- **QUESTIONS TO ANSWER**
a – Please copy the part of the article on tooth infections and heart disease between "Now, researchers from" and "of Dental Research.", inclusive, word for word.
b – Decide whether each statement below agrees with the article on tooth infections and heart disease. Answer yes or no for each, and quote the words from the article that decide it.
(i) The study involved 508 individuals with a mean age of 62 years.
(ii) Most cases of apical periodontitis are discovered because patients report pain.
(iii) The findings were published in the Journal of Dental Research.

[SOURCE EXTRACT — start]

If you missed your last dental checkup, a new study might encourage you to book that appointment right away. Researchers have identified a higher risk of heart disease for individuals who have hidden tooth infections.
Heart disease is the leading cause of death for both men and women in the United States, responsible for around 610,000 deaths every year.
Coronary artery disease (CAD) is the most common form of heart disease, caused by a buildup of plaque in the coronary arteries, reducing blood flow to the heart. Common risk factors for heart disease include obesity, physical inactivity, smoking, high blood pressure, high cholesterol, and diabetes. However, researchers are increasingly suggesting poor dental health should be added to the list.
Last year, for example, a study published in Infection and Immunity suggested that the bacterium involved in gum disease may also raise the risk of heart disease.
Now, researchers from the University of Helsinki in Finland have uncovered a link between dental root tip infection, known as apical periodontitis, and greater risk for acute coronary syndrome (ACS) – an umbrella term for conditions that involve blocked blood flow to the coronary arteries.
Study co-author John Liljestrand, of the Department of Oral and Maxillofacial Diseases at the University of Helsinki, and colleagues publish their findings in the Journal of Dental Research.
Apical periodontitis is a condition characterized by inflammatory lesions of the pulp in the center of the tooth, most commonly triggered by infection. Dental caries, or tooth decay, are the most common cause of apical periodontitis.
While the condition can cause pain, this may not present until later on in the infection, meaning some people who have apical periodontitis are unaware they have it; most cases are uncovered unexpectedly through X-rays.
Apical periodontitis ‘independently associated’ with CAD, ACS
The research involved 508 individuals of a mean age of 62 years who were part of The Finnish Parogene study and who were experiencing some heart problems.
All patients underwent angiography – an X-ray of the blood vessels. This revealed that 36 percent of the patients had stable CAD, 33 percent had ACS, and 31 percent had no significant CAD.
Using panoramic tomography, the researchers assessed the patients’ teeth and jaws. They found that up to 58 percent of the patients had at least one inflammatory lesion, a sign of apical periodontitis.
The results revealed that patients with apical periodontitis were more likely to have CAD or ACS; this association was strongest for patients whose apical periodontitis was untreated and required a root canal, with a 2.7-times greater risk of ACS.
These results remained after accounting for a number of possible confounding factors, including patients’ age, sex, smoking, type 2 diabetes, body mass index (BMI), and number of teeth.
Based on their findings, the researchers believe apical periodontitis can be considered a risk factor for heart disease. Additionally, the team found that patients with apical periodontitis had higher levels of antibodies in their blood that are associated with other common bacteria, further suggesting that oral infections can affect other areas of the body.
In order to protect heart health, the team suggests individuals should adopt strategies to prevent or treat oral infections, which are often asymptomatic.

[SOURCE EXTRACT — finish]
[DATA EXTRACTS — start]

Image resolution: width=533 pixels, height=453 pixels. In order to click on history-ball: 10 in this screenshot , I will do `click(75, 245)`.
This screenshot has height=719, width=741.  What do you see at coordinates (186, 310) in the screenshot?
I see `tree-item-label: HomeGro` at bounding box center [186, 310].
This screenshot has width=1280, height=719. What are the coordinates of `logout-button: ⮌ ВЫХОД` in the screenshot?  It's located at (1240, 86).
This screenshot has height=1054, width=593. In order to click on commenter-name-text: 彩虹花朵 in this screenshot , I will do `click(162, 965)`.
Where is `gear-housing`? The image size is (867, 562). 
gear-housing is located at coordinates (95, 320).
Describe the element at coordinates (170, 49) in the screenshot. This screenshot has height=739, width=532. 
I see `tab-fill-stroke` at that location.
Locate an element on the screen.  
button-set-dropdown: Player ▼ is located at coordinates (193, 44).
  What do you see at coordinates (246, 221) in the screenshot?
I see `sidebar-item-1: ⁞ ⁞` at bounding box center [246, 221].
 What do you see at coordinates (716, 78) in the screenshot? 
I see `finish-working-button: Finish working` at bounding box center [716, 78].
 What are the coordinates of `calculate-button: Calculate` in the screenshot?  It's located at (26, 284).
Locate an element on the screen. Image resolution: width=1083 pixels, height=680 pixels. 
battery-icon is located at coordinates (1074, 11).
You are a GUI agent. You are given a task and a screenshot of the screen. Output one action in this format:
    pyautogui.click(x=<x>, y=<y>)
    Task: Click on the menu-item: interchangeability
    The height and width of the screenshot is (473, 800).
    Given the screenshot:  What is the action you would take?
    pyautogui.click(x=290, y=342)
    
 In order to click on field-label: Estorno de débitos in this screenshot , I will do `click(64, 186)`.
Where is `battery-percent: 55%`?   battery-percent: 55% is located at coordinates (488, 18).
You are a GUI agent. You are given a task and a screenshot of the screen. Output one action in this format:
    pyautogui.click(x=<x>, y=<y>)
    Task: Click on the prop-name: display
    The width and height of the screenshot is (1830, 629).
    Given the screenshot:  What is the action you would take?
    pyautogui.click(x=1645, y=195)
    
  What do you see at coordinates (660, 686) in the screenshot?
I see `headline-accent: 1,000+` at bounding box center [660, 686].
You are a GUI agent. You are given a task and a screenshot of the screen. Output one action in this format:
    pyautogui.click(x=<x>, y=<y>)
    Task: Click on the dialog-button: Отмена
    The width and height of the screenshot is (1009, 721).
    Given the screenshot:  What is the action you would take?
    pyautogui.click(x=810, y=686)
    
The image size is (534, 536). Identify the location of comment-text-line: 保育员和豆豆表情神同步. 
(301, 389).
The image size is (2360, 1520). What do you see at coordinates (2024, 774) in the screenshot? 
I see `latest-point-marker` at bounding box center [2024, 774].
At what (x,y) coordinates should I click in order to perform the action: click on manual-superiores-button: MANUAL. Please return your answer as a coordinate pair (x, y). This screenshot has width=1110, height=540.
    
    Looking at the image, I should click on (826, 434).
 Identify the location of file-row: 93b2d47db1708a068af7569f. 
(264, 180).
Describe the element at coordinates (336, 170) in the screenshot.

[DATA EXTRACTS — finish]

- **ANSWERS PROVIDED**
a –
Now, researchers from the University of Helsinki in Finland have uncovered a link between dental root tip infection, known as apical periodontitis, and greater risk for acute coronary syndrome (ACS) – an umbrella term for conditions that involve blocked blood flow to the coronary arteries.
Study co-author John Liljestrand, of the Department of Oral and Maxillofacial Diseases at the University of Helsinki, and colleagues publish their findings in the Journal of Dental Research.

b –
(i) Yes: "The research involved 508 individuals of a mean age of 62 years"
(ii) No: "most cases are uncovered unexpectedly through X-rays"
(iii) Yes: "publish their findings in the Journal of Dental Research"